- Enunciado da tarefa A
Coloque numa lista JSON de strings, uma por linha e sem as linhas em branco, o trecho dos registros abaixo que vai da linha que contém "Where should I" até a linha que contém "coord(1211,35)", com as duas incluídas.

====================

Em maio de 2016, Michel Temer (PMDB) tomou interinamente a Presidência da República do Brasil e, ato contínuo, extinguiu o Ministério da Cultura (MinC). A comunidade cultural reagiu de pronto, numa série de ocupações de edifícios do ministério Brasil afora, inclusive o histórico Palácio Gustavo Capanema, sede do MinC e da Funarte no Rio.
Homem-símbolo da cultura pop, Caetano Veloso cantou em show-protesto improvisado no Capanema, vestido de cocar indígena e ladeado pelo político carioca Marcelo Freixo (PSOL). A extinção do MinC acabou revogada e os prédios, desocupados.
Terceiro ministro a ocupar a pasta desde então, o cineasta João Batista Andrade (PPS) pediu demissão em 16 de junho passado, mas ainda ocupava o cargo na quinta-feira 20 de julho, quando a Presidência anunciou Sérgio Sá Leitão, um jornalista carioca identificado com o setor audiovisual, como quarto titular da pasta em 14 meses.
Por ora, os grupos culturais que se articularam à época da consolidação do golpe contra Dilma Rousseff (PT) trocaram a luta pelo não sucateamento do MinC por um movimento chamado 342 Agora, que prega a pressão popular pelos 342 votos de deputados federais necessários para abrir um processo de impeachment do impeachment.
No Leblon, o apartamento de Caetano e de sua esposa e empresária, Paula Lavigne, tem sido a central irradiadora de mobilização pelo “Fora Temer”. A romaria político-cultural harmoniza estrelas da Rede Globo, da MPB e do hip-hop, políticos como Randolfe Rodrigues e Alessandro Molon (ambos da Rede), o ex-presidente do Supremo Tribunal Federal Joaquim Barbosa e coletivos de jovens que, um ano e dois meses atrás, ocupavam o MinC contra Temer e contra o desmonte (também) cultural do País.
A reacomodação de forças coloca lado a lado pesos pesados da Globo e remanescentes do coletivo Fora do Eixo, que surgiu em 2005 com um projeto de valorizar a cultura para além do eixo Rio-São Paulo e hoje se espalha entre outros apelidos (Mídia Ninja, Jornalistas Livres etc.) e eventualmente se aloca na Zona Sul carioca, na órbita do eixo Caetano-Fora Temer.
Estão empenhados em divulgar o 342 Agora nomes cujas biografias se confundem com a história recente e/ou remota da Globo, como Adriana Esteves, Camila Pitanga, Daniel Filho, Dennis Carvalho, Fábio Assunção, Fernanda Lima, Gloria Pires, Leticia Sabatella, Natália do Vale, Renata Sorrah, Tonico Pereira, Wagner Moura e dezenas de outros.
“A Globo respeita a opção de qualquer um de seus profissionais de aderir ou não a um movimento. É o que temos a declarar”, reage um comunicado da emissora ao pedido de esclarecimento sobre a presença maciça de globais no 342 Agora.

====================

- Enunciado da tarefa B
Responda com base no texto sobre o Ministério da Cultura:
(i) Em que mês e ano Michel Temer extinguiu o Ministério da Cultura?
(ii) Quantos votos de deputados federais o movimento 342 Agora considera necessários para abrir o processo?
(iii) Em que ano surgiu o coletivo Fora do Eixo?

- Dados da tarefa

====================

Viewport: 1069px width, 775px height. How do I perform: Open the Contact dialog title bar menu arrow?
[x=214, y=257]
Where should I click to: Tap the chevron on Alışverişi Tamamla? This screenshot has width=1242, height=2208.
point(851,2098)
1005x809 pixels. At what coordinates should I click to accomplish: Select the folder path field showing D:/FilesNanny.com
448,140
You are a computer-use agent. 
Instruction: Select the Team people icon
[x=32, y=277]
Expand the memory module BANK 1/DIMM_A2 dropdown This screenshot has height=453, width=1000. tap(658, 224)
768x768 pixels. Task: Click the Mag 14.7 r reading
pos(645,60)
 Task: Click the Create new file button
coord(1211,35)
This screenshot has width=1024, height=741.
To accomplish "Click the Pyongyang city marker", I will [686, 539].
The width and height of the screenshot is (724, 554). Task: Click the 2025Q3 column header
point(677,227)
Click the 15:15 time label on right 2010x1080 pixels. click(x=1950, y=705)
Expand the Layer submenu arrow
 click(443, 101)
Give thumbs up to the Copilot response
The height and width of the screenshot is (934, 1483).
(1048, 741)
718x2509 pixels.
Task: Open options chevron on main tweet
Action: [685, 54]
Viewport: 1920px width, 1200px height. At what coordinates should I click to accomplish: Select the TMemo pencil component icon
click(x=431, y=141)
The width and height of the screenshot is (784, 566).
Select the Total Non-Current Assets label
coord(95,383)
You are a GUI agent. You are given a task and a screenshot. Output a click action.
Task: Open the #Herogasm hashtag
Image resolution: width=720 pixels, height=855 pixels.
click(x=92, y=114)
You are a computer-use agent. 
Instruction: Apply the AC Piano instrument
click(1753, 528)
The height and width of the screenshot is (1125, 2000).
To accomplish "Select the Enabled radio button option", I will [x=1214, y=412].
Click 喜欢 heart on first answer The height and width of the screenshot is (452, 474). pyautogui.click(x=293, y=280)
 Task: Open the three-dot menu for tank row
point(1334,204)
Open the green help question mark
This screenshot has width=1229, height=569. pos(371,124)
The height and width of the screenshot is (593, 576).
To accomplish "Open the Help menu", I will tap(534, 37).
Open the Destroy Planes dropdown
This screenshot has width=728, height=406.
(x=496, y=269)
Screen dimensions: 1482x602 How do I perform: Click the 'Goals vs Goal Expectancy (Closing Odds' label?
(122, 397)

====================

- Resposta da tarefa A
[
  "Where should I click to: Tap the chevron on Alışverişi Tamamla? This screenshot has width=1242, height=2208.",
  "point(851,2098)",
  "1005x809 pixels. At what coordinates should I click to accomplish: Select the folder path field showing D:/FilesNanny.com",
  "448,140",
  "You are a computer-use agent. ",
  "Instruction: Select the Team people icon",
  "[x=32, y=277]",
  "Expand the memory module BANK 1/DIMM_A2 dropdown This screenshot has height=453, width=1000. tap(658, 224)",
  "768x768 pixels. Task: Click the Mag 14.7 r reading",
  "pos(645,60)",
  " Task: Click the Create new file button",
  "coord(1211,35)"
]

- Resposta da tarefa B
(i) Maio de 2016.
(ii) 342 votos.
(iii) 2005.